Tips&Tricks

How to count words with grep

bash

Grep command in Unix/Linux is the short form of ‘global search for the regular expression’. The grep command is a filter that is used to search for lines matching a specified pattern and print the matching lines to standard output.

Piping to wc util is slow:

~ $ time grep and tmp/a/longfile.txt | wc -l
2811

real 0m0.097s
user 0m0.006s
sys 0m0.032s

– here we uses grep for searching “and” in the file tmp/a/longfile.txt. Next we use wc with key -l to calculate number of output lines. And the time util to track the duration of command.

Faster version.

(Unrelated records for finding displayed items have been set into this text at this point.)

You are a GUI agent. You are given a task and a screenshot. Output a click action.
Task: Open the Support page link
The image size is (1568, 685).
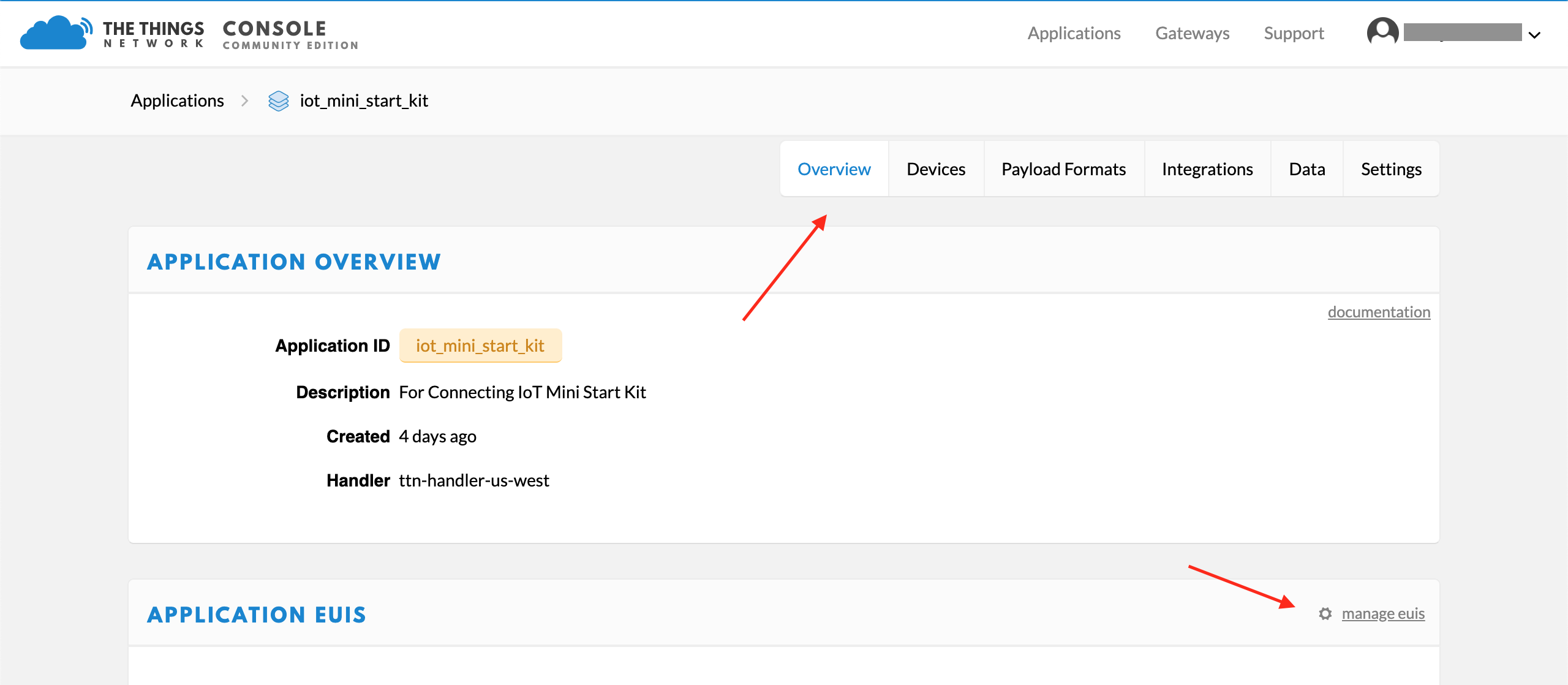1294,33
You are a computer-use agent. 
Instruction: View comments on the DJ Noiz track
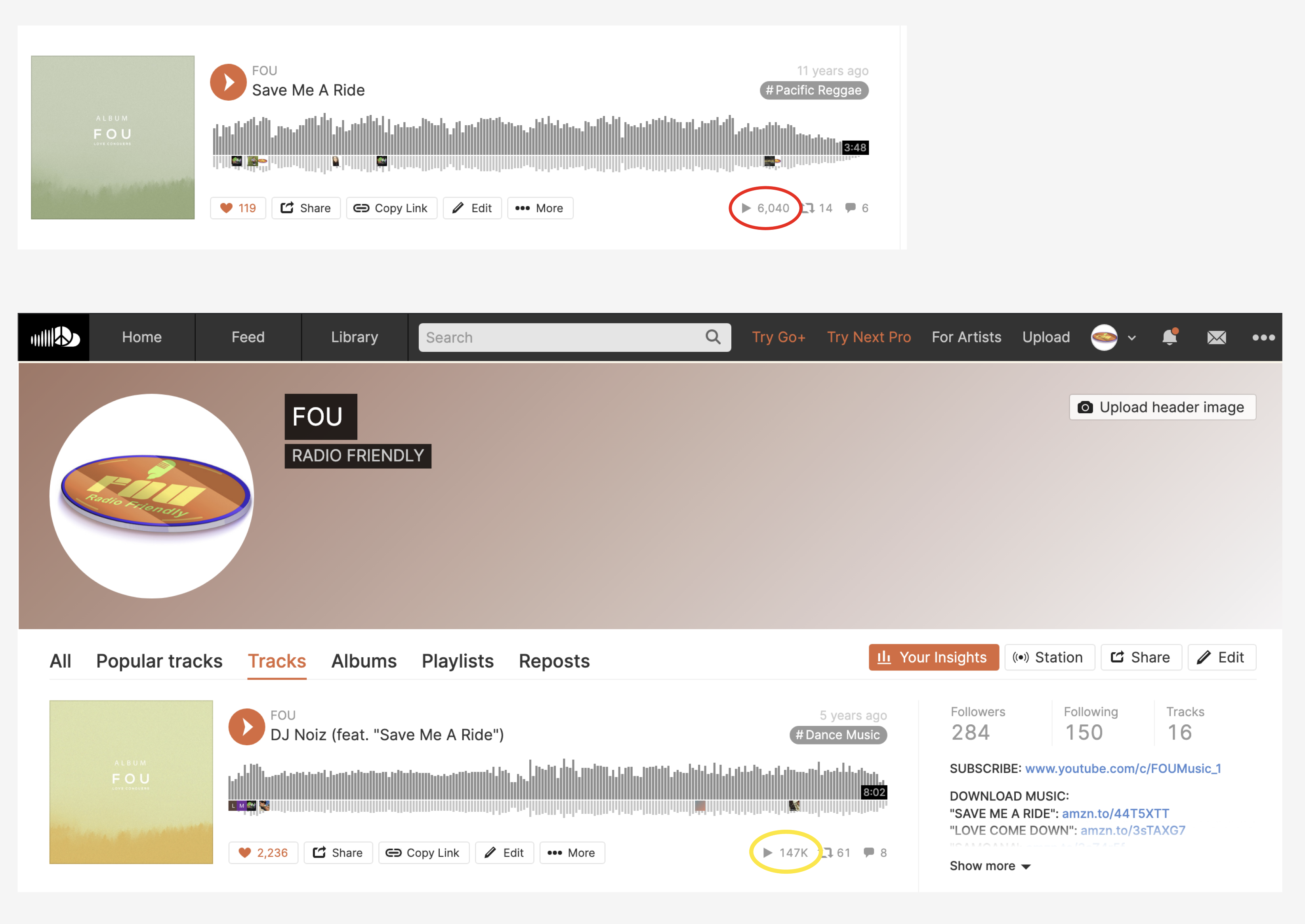(x=875, y=852)
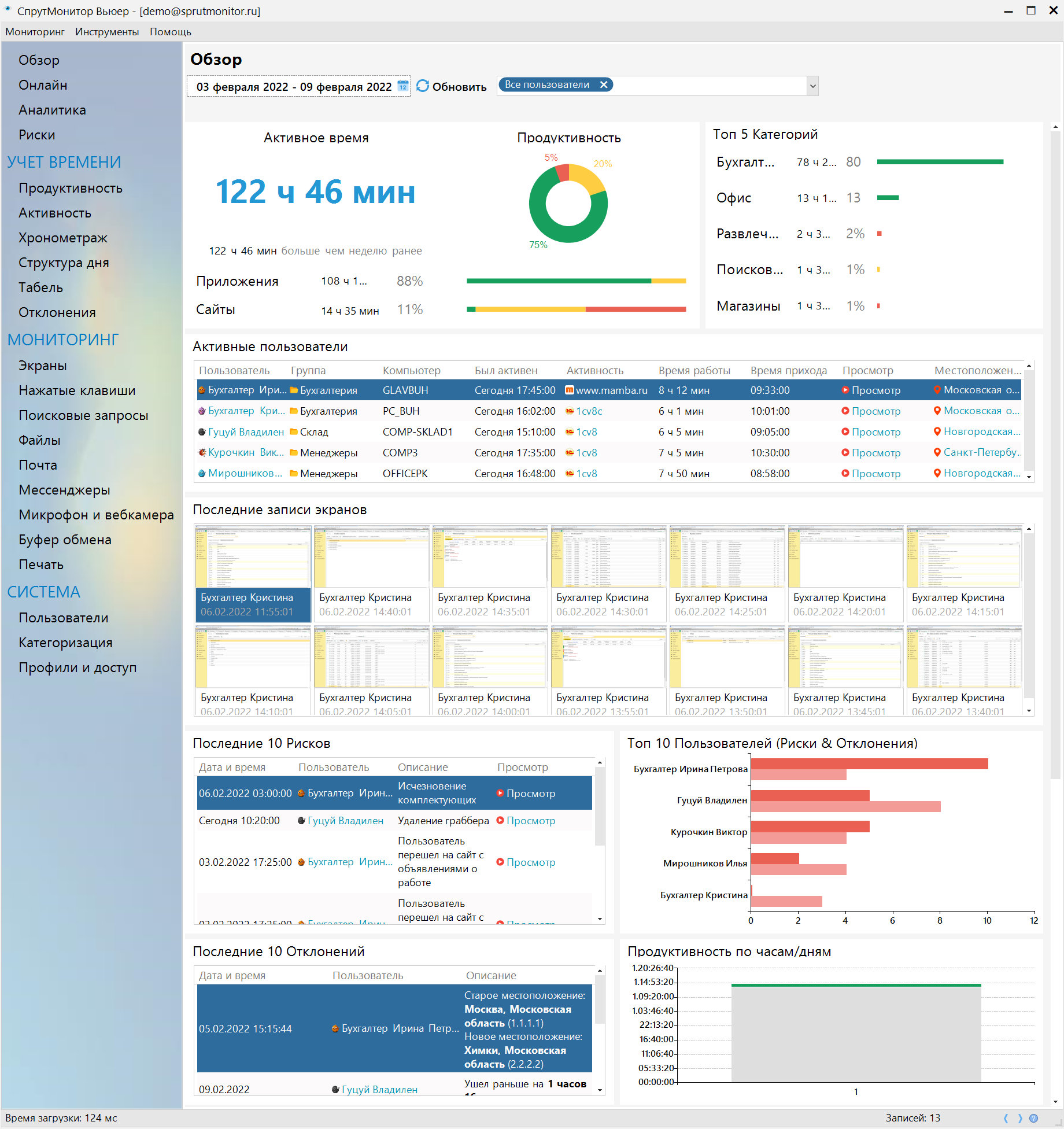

Without piping to wc, but here we use -c grep’s key:

~ $ time grep -c and tmp/a/longfile.txt 
2811

real 0m0.013s
user 0m0.006s
sys 0m0.005s

It counts strings not matches!

To count all matches use the following approach (each match in it’s own line):

~ $ grep -o and tmp/a/longfile.txt | wc -l 
3402

– different (correct) result with the same file.

One more example:

$ grep -oi you <$ And if you save yourself
$ You will make him happy
$ He'll keep you in a jar
$ And you'll think you're happy
$ He'll give you breathing holes
$ And you'll think you're happy
$ He'll cover you with grass
$ And you'll think you're happy now
$ SONG
12

And with -c key:

$ grep -ci you <$ And if you save yourself 
$ You will make him happy
$ He'll keep you in a jar
$ And you'll think you're happy
$ He'll give you breathing holes
$ And you'll think you're happy
$ He'll cover you with grass
$ And you'll think you're happy now
$ SONG
8